Biological machines and the materiality of computation
We address the question, whether synthetic biology is capable to change the way we think about technical artifacts and of computation and information processing in particular. Our current concept of computation is based on our precise understanding of the notion of an algorithm, which mainly goes back to mathematical works of several people during the 1930s, e.g. Alan Turing, Alonzo Church, Kurt Gödel, and Emil Post. Meanwhile a vast number of notions of algorithm are available that all have turned out to be equivalent in their fundamental capabilities. Despite of considerable differences in formalism, they all share some common characteristics: algorithms are composed of a series of elementary steps, which are executed one by one; only a certain number of different types of steps is needed; each step as well as the selection of the next step are absolutely deterministic. From the theoretical point of view nothing else is necessary to construct the whole computational universe. For efficiency reasons a series of additional concepts have been developed to support the description of complex computational systems. Most important is the organization of series of elementary steps to new elementary units and the nesting of these units in hierarchies. From this perspective algorithms are a very general concept, applicable to any other operation cycle in craft, industry, or organizations, except that in the strict sense of an algorithm we demand a semiotic description in order to avoid ambiguities.
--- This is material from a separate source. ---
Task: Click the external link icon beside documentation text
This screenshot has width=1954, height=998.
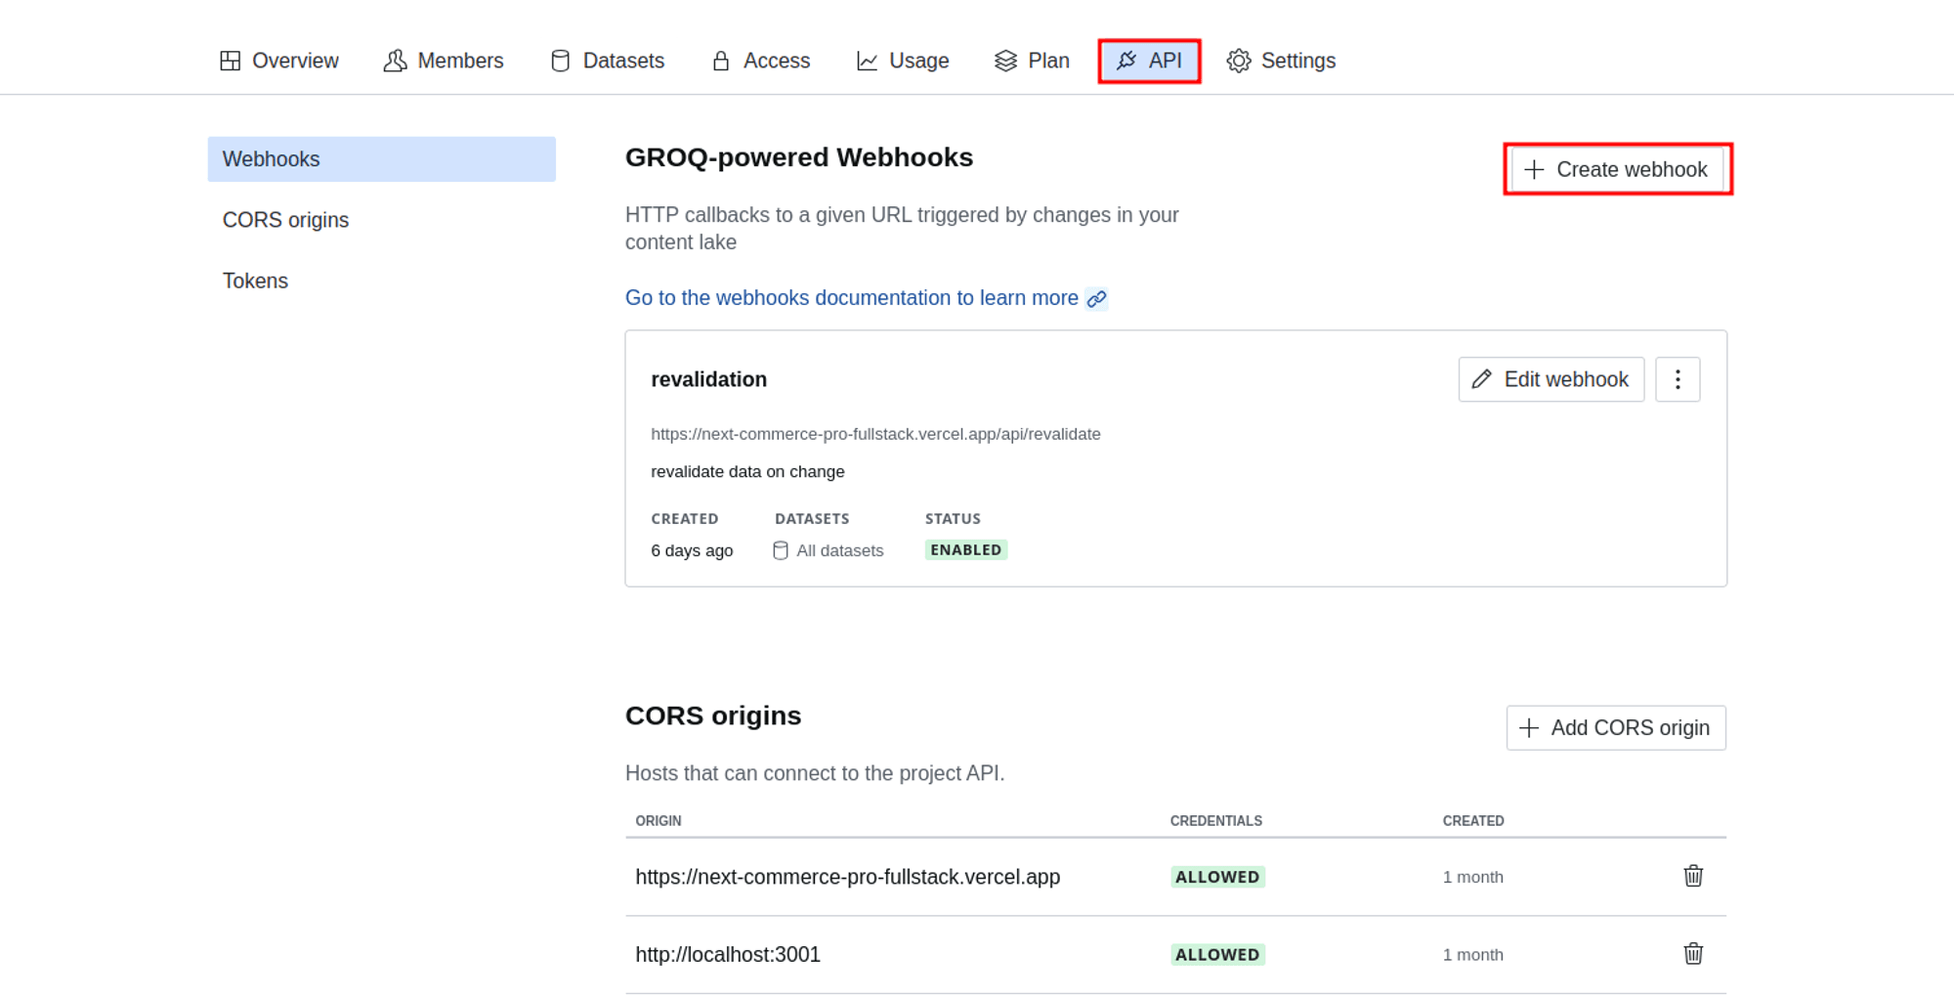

On the basis of formal notations algorithms are not only tools for different scientific disciplines but the overall contemporary principle of technological scientific thinking. From this general viewpoint it is not surprising that the new field of synthetic biology is also driven by algorithmic descriptions and associated computer simulations. Conversely, algorithmic methodology has always been influenced by principles that have been learned by watching nature, e.g. evolutionary computing, artificial neural networks, swarming behavior, L-Systems. Although there have always been productive connections between computer science and the science of biology, the targeted dynamization of hardware in the field of biomolecular computation will probably change our practical understanding of algorithms and thus our models of computation. The Turing-border of computation might also hold for biological machines. But that is just not the crucial point, more important is the convergence of organic and mechanic models and what this means for our way of seeing machines.
There are three players in the game of computation: human thinking, semiotics, and material (hardware). In our classical model the semiotics (programs) and the human thinking (analysis, interpretation and handling of input/output relations) are the flexible constituents while the hardware is the fixed and invariant part of computation. Through the usage of biological processes the machines themselves become flexible and dynamic. As a result computing devices more and more resemble natural organisms. The upcoming machines are self-assembling and permanently restructuring on a physical level, nevertheless they do it on the basis of elementary operations. But their basic characteristics are closer to the concept of autopoietic systems than of mechanical devices. They are inherently non-terminating, massively parallel, stochastic, self-referential, adaptive, and self-modifying. Solving different problems is not a result of programming but of reconfiguring the initial conditions. If reconfiguration is limited the systems resembles more the setup of an experiment than a classical computer.